Here's a simple fictional example to represent the point. Let's say I have four sentences:

  1. Apples are red.
  2. Oranges are orange.
  3. Bananas are yellow.
  4. This is a really weird sentence bro.

These sentences might be embedded into a two dimensional space by a model like so:

  1. [1, 1]
  2. [1.1, 1.1]
  3. [0.9, 0.9]
  4. [10, 10]

As you can see, the embeddings show that sentences one through three are similar while sentence four is weird.

How these machine learning models are trained and work is a very large topic that I can't hope to cover in this article. But the fact they work so well is one of the miracles of the last decade of computing.

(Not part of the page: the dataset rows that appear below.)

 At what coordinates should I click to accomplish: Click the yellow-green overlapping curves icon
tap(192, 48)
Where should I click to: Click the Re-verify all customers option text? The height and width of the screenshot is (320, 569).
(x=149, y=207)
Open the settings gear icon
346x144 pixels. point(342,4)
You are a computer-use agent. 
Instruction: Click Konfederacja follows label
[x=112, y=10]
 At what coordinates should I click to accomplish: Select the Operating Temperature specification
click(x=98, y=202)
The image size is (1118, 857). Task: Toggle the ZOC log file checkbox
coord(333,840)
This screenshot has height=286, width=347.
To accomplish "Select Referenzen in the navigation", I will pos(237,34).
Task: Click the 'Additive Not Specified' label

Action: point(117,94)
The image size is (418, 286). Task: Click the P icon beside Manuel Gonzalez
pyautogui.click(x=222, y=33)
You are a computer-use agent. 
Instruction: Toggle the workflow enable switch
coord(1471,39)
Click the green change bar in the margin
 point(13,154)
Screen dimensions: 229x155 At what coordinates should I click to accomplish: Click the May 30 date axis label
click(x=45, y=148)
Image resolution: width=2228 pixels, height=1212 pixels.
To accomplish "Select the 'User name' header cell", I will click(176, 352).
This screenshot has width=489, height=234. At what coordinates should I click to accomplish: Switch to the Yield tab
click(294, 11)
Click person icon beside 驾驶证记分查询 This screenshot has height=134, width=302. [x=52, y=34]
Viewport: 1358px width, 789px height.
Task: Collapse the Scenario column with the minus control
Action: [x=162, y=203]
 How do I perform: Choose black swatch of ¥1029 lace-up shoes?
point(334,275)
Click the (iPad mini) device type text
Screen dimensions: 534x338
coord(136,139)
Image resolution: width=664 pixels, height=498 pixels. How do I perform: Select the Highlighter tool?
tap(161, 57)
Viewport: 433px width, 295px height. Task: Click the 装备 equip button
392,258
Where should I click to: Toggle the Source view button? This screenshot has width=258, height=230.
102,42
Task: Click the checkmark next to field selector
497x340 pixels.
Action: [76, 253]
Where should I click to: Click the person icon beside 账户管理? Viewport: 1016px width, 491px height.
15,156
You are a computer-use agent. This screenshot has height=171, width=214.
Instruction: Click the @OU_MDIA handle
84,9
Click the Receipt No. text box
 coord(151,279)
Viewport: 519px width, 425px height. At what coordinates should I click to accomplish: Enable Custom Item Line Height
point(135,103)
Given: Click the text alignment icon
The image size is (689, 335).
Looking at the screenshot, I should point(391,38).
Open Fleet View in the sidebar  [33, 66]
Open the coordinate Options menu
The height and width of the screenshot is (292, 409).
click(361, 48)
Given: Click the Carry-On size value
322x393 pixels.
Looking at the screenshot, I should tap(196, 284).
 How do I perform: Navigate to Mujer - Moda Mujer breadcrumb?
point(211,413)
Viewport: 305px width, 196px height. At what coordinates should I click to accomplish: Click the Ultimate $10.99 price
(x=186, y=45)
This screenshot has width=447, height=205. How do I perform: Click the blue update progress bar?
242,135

Retrieval Augmented Generation (RAG)

In the last two years, the big breakthrough in artificial intelligence was generative models. We now have machine learning models that can generate novel objects: text, audio, images or video, from a simple text prompt. The most popular of these is ChatGPT built by OpenAI. Here's how it explains retrieval augmented generation:

ChatGPT on RAG

So, retrieval augmented generation can be used to make answers from generative models better. It does this by augmenting the prompt sent to the model with objects retrieved using similarity search to the entered prompt. The initial training run may not have had access to these objects or even if it had access to them, the objects are especially relevant to this particular prompt. Because the prompt now contains additional information, the generative model can create a more specific, better answer.

As we saw above similarity search is powered by vectors. Thus, vectors have a major use case in generative artificial intelligence, a very hot field of investment.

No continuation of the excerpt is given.